* **REQUEST**
Rewrite the listing below, changing "Viewport" to "Window" everywhere it occurs and leaving all other text unchanged.

* **INPUT ROWS**

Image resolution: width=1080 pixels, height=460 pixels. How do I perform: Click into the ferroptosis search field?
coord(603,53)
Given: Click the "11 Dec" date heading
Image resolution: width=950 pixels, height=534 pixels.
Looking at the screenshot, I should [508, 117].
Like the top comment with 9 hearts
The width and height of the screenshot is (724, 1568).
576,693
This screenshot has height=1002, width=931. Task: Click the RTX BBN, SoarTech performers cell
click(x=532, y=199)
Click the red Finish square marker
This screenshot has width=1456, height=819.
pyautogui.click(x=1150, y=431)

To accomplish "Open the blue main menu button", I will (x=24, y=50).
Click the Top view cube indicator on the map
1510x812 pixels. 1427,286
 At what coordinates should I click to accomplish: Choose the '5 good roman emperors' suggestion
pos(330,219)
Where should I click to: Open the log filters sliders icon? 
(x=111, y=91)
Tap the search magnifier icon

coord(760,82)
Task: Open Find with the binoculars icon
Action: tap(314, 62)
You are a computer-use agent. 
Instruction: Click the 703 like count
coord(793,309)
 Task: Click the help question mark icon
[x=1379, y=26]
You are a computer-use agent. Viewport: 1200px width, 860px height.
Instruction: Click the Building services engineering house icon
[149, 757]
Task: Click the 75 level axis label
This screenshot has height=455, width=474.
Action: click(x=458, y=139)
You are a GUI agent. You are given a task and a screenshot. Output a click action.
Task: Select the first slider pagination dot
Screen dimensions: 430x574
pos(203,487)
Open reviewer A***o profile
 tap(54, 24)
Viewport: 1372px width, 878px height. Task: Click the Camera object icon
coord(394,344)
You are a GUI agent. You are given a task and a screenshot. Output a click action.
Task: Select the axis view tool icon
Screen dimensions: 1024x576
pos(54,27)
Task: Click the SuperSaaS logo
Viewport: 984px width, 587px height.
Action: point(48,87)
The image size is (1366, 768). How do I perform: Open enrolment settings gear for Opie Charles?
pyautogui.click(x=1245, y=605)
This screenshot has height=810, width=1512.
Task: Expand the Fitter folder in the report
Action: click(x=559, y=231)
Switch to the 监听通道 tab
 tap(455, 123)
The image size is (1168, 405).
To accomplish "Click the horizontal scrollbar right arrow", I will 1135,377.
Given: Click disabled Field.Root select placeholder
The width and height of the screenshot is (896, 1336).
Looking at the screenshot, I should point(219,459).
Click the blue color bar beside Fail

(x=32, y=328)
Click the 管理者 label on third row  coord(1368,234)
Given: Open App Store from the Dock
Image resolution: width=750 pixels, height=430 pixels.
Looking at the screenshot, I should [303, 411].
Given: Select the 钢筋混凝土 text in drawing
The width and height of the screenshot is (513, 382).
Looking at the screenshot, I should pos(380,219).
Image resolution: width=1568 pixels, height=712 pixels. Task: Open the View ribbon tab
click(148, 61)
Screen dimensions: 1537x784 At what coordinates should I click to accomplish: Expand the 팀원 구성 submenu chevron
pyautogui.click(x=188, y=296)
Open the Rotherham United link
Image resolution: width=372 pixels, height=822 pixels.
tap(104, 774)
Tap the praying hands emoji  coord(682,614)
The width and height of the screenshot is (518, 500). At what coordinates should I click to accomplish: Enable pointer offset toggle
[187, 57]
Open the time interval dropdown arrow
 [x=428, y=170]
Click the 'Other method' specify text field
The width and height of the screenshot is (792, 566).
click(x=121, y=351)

* **ANSWER**
Image resolution: width=1080 pixels, height=460 pixels. How do I perform: Click into the ferroptosis search field?
coord(603,53)
Given: Click the "11 Dec" date heading
Image resolution: width=950 pixels, height=534 pixels.
Looking at the screenshot, I should [508, 117].
Like the top comment with 9 hearts
The width and height of the screenshot is (724, 1568).
576,693
This screenshot has height=1002, width=931. Task: Click the RTX BBN, SoarTech performers cell
click(x=532, y=199)
Click the red Finish square marker
This screenshot has width=1456, height=819.
pyautogui.click(x=1150, y=431)

To accomplish "Open the blue main menu button", I will (x=24, y=50).
Click the Top view cube indicator on the map
1510x812 pixels. 1427,286
 At what coordinates should I click to accomplish: Choose the '5 good roman emperors' suggestion
pos(330,219)
Where should I click to: Open the log filters sliders icon? 
(x=111, y=91)
Tap the search magnifier icon

coord(760,82)
Task: Open Find with the binoculars icon
Action: tap(314, 62)
You are a computer-use agent. 
Instruction: Click the 703 like count
coord(793,309)
 Task: Click the help question mark icon
[x=1379, y=26]
You are a computer-use agent. Window: 1200px width, 860px height.
Instruction: Click the Building services engineering house icon
[149, 757]
Task: Click the 75 level axis label
This screenshot has height=455, width=474.
Action: click(x=458, y=139)
You are a GUI agent. You are given a task and a screenshot. Output a click action.
Task: Select the first slider pagination dot
Screen dimensions: 430x574
pos(203,487)
Open reviewer A***o profile
 tap(54, 24)
Window: 1372px width, 878px height. Task: Click the Camera object icon
coord(394,344)
You are a GUI agent. You are given a task and a screenshot. Output a click action.
Task: Select the axis view tool icon
Screen dimensions: 1024x576
pos(54,27)
Task: Click the SuperSaaS logo
Window: 984px width, 587px height.
Action: point(48,87)
The image size is (1366, 768). How do I perform: Open enrolment settings gear for Opie Charles?
pyautogui.click(x=1245, y=605)
This screenshot has height=810, width=1512.
Task: Expand the Fitter folder in the report
Action: click(x=559, y=231)
Switch to the 监听通道 tab
 tap(455, 123)
The image size is (1168, 405).
To accomplish "Click the horizontal scrollbar right arrow", I will 1135,377.
Given: Click disabled Field.Root select placeholder
The width and height of the screenshot is (896, 1336).
Looking at the screenshot, I should point(219,459).
Click the blue color bar beside Fail

(x=32, y=328)
Click the 管理者 label on third row  coord(1368,234)
Given: Open App Store from the Dock
Image resolution: width=750 pixels, height=430 pixels.
Looking at the screenshot, I should [303, 411].
Given: Select the 钢筋混凝土 text in drawing
The width and height of the screenshot is (513, 382).
Looking at the screenshot, I should pos(380,219).
Image resolution: width=1568 pixels, height=712 pixels. Task: Open the View ribbon tab
click(148, 61)
Screen dimensions: 1537x784 At what coordinates should I click to accomplish: Expand the 팀원 구성 submenu chevron
pyautogui.click(x=188, y=296)
Open the Rotherham United link
Image resolution: width=372 pixels, height=822 pixels.
tap(104, 774)
Tap the praying hands emoji  coord(682,614)
The width and height of the screenshot is (518, 500). At what coordinates should I click to accomplish: Enable pointer offset toggle
[187, 57]
Open the time interval dropdown arrow
 [x=428, y=170]
Click the 'Other method' specify text field
The width and height of the screenshot is (792, 566).
click(x=121, y=351)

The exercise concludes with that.